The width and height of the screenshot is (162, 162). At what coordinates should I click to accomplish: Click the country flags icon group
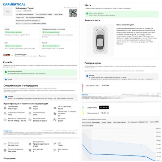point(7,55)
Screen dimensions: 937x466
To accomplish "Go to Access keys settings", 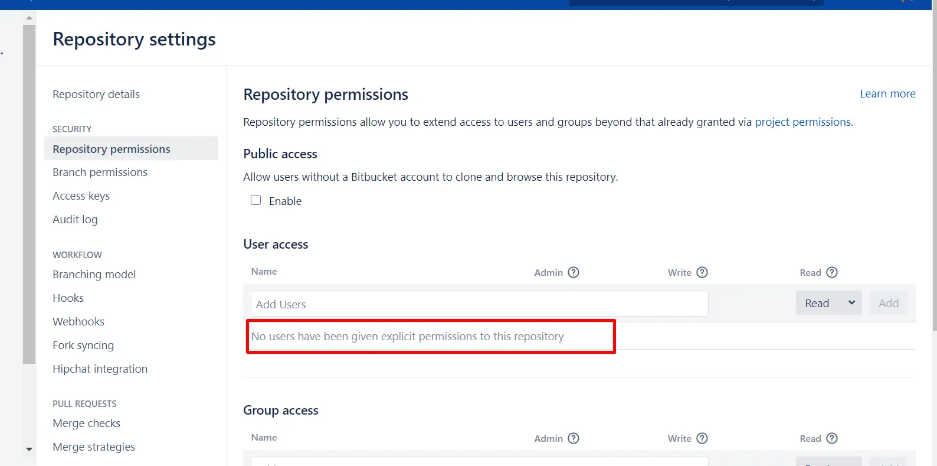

---

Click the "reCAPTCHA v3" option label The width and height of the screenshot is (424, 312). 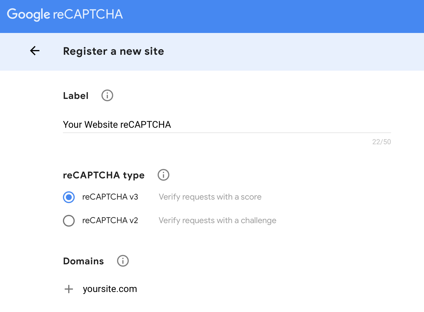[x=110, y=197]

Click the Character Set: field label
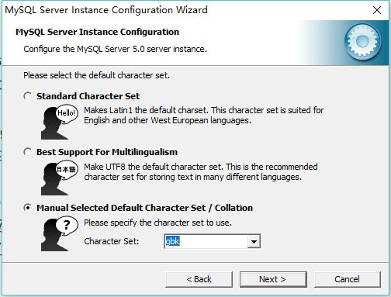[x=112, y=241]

→ **PROMPT**: Retype the lines above exactly as they appear, from the line containing "The width and height of the screenshot is (162, 162)." through the line containing "to Access keys", and leave out any pictures.

→ **RESPONSE BOX**:
The width and height of the screenshot is (162, 162). At what coordinates should I click to accomplish: Click the country flags icon group
point(7,55)
Screen dimensions: 937x466
To accomplish "Go to Access keys settings", 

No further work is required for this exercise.